In such cases, context matters. If you missed the original scenario in which the story unfolded, you don’t have the same context as the others.
But there’s something else happening here as well: you’re being excluded. It may not be intentional, but you distinctly feel as if you’re outside the inner circle at the moment.
Researchers have begun to focus on rejection and the associated psychological and physiological reactions. In fact, they discovered that the pain of being excluded is not much different from the pain of physical injury. It can influence emotion, cognition, and even physical health.
Exclusion or rejection can even go beyond the mental well-being of the individual being excluded, spilling over into the environments in which they live or work. In 2003, Duke University psychology researcher Mark Leary, Ph.D. studied 15 cases of school shooters, and found all but two suffered from social rejection. 1
If you’re a leader, you have a responsibility to ensure that when your team is using humor in a business setting, they’re doing it in an inclusive way.
No, not everyone may have been present at that client dinner or sales call where the story unfolds. But you can tell the story in a way to give others necessary information to piece everything together.
“Jests and scoffs do lessen majesty and greatness and should be far from great personages and men of wisdom.”
— Henry Peacham, 1622
For the executive who thinks humor is inappropriate in a place of business, we should dismantle the thinking that serious minds are serious all the time. Through play and mirth, some of the greatest ideas, plans, and relationships are born.
Is it too much to ask that everyone is on board with the humor before we go down that path?
When we are being humorous and sharing our humor with others, we’re being a little vulnerable and authentic. At the intersection of vulnerability and authenticity is trust.
This is part of the wide-ranging discussion we had yesterday with Kathy Klotz-Guest on Timeless Leadership:
Humor is truth.
So you want to know the funny thing that happened to me on the way to this newsletter?
As I launched the livestream of yesterday’s recording of Timeless Leadership, I called it Timeless Wisdom there on Fireside Chat.
That’s right, I forgot the name of my own show.
Now that’s funny.
“The comic man is happy under any fate, and he says funny things at funerals and when the bailiffs are in the house or the hero is waiting to be hanged.” — Jerome K. Jerome
I.
We could all use a lift of spirits these days. You might consider taking a trip to The Happiness Museum in Copenhagen, which looks at brighter feelings in uncertain times. (CNN)
II.
Why bringing humor to work has serious benefits. (The New York Times)
III.
An evidence-based perspective on the benefits and challenges of leader humor: Why We Prefer Humorous Leaders. (Pscyhology Today)
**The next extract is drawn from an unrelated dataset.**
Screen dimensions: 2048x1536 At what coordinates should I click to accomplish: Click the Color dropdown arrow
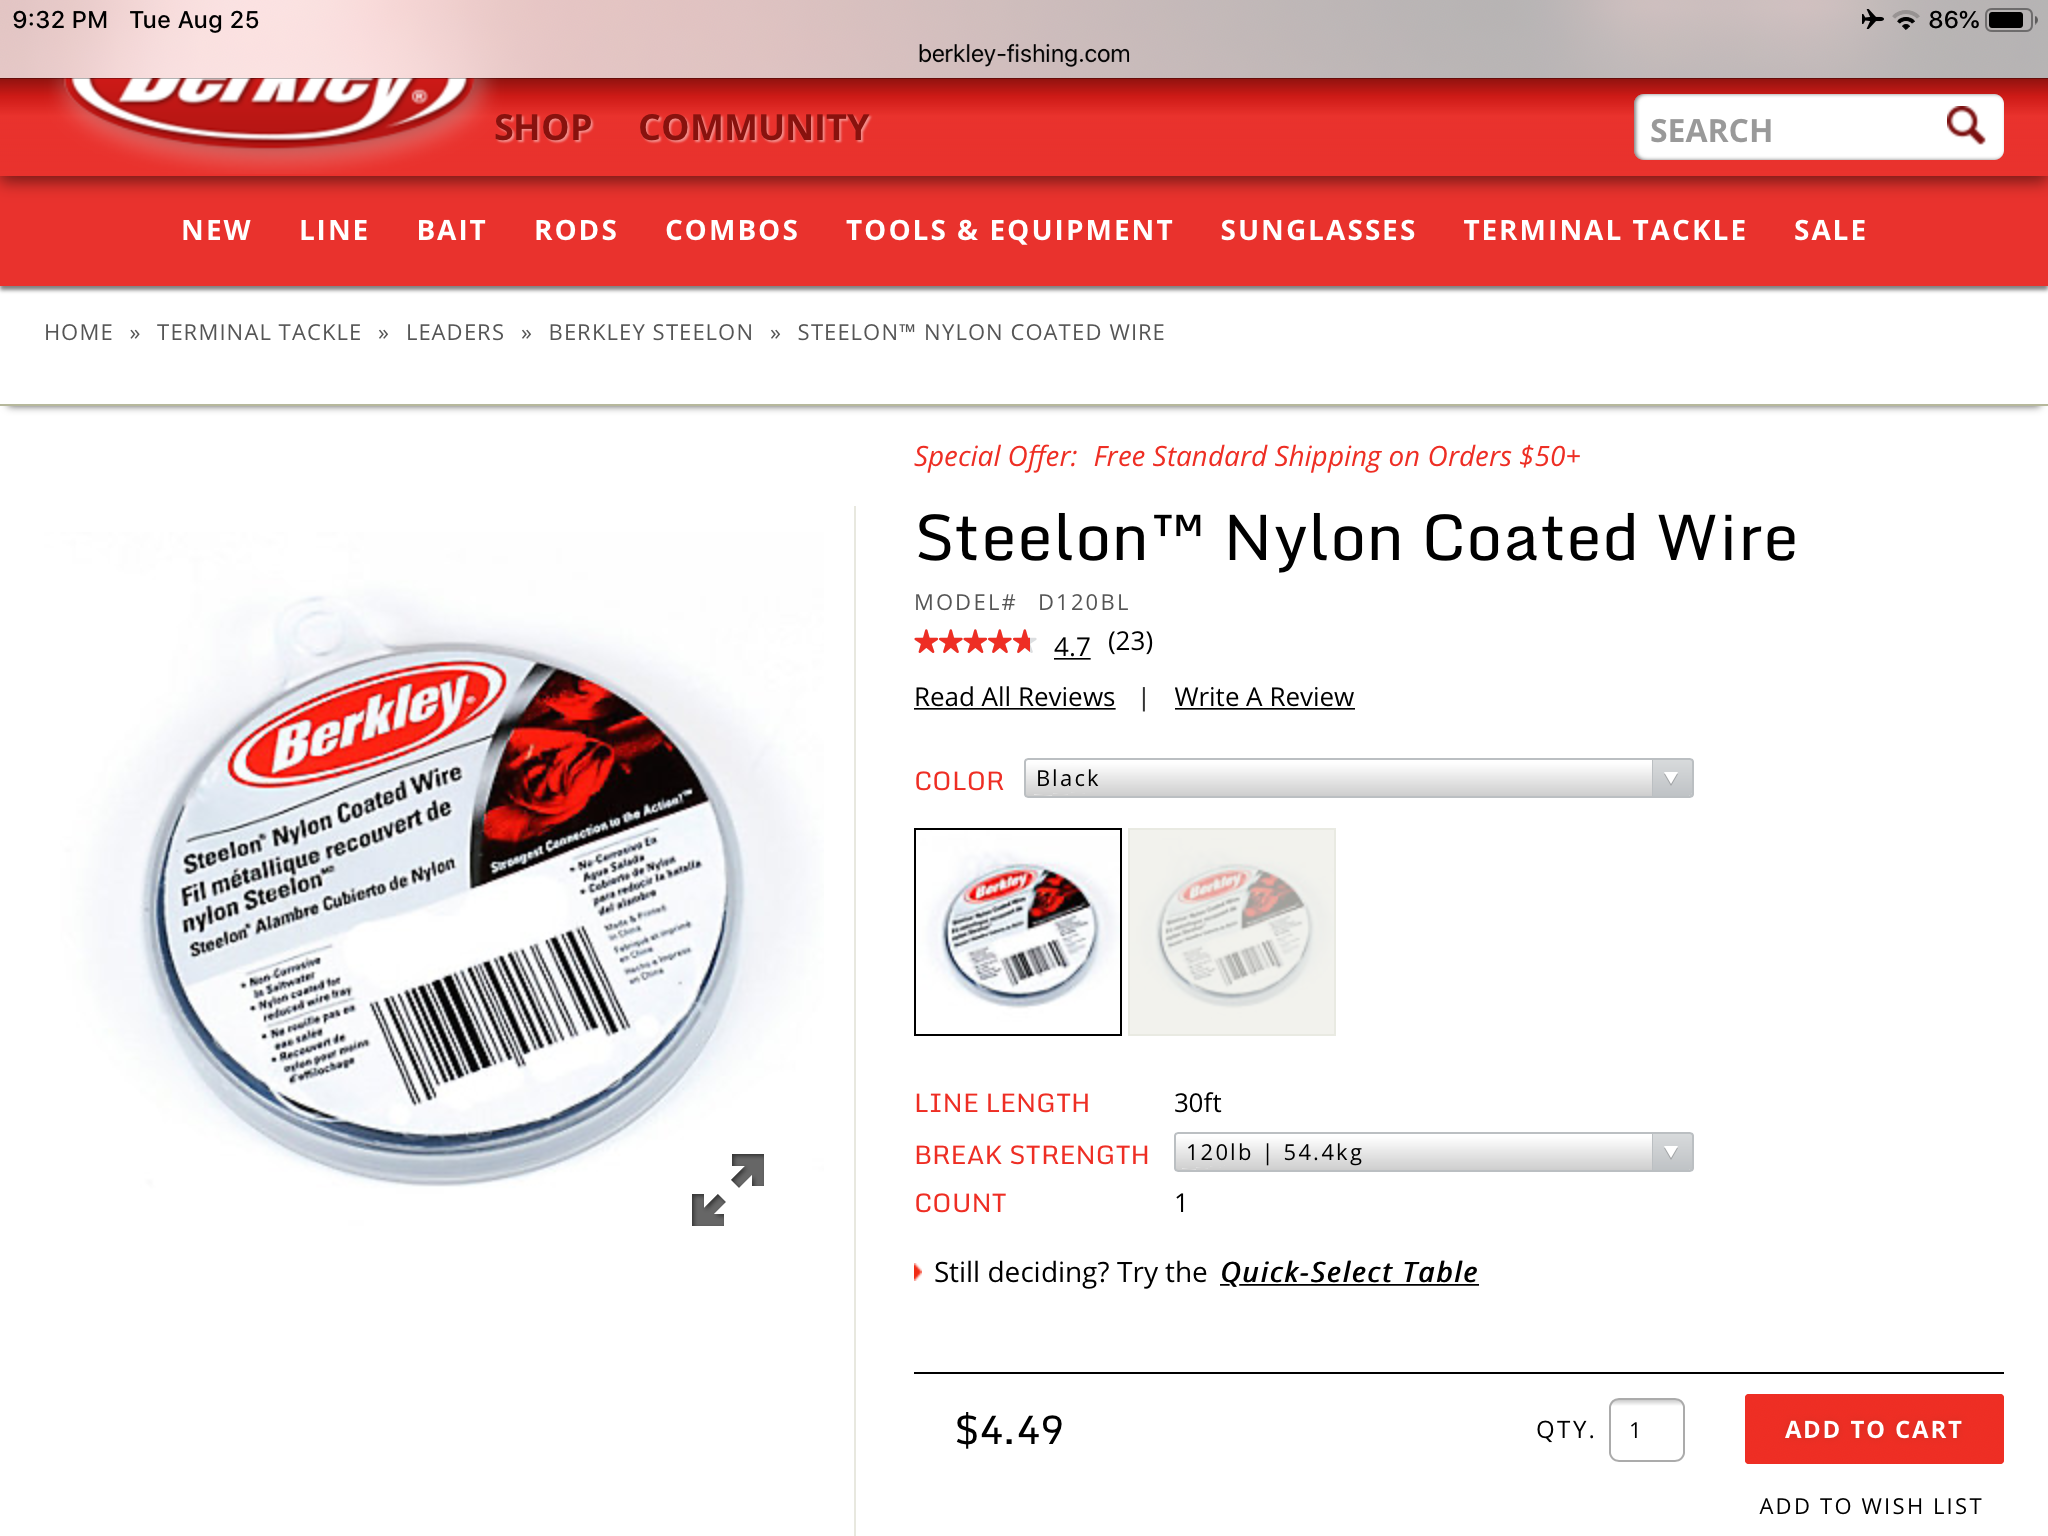tap(1671, 778)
“No man ever distinguished himself who could not bear to be laughed at.” — Maria Edgeworth, 1809
I.
Aside from the silliness of the names in his stories (Barmy Fotheringay-Phipps (pronounced “Fungy-Fipps”), Hildebrand “Tuppy” Glossop, Stanley Featherstonehaugh Ukridge), P.G. Wodehouse had a gift for writing humor and dropping us into the action without losing anything. For example, if you were to open Very Good Jeeves and didn’t know Bertie Wooster, this is all you'd need to know:
“It was the morning of the day on which I was slated to pop down to my Aunt Agatha’s place at Woolam Chersey in the county of Herts for a visit of three solid weeks; and as I seated myself at the breakfast table, I don’t mind confessing that the heart was singularly heavy. We Woosters are men of iron, but beneath my intrepid exterior at that moment there lurked a nameless dread.”
II.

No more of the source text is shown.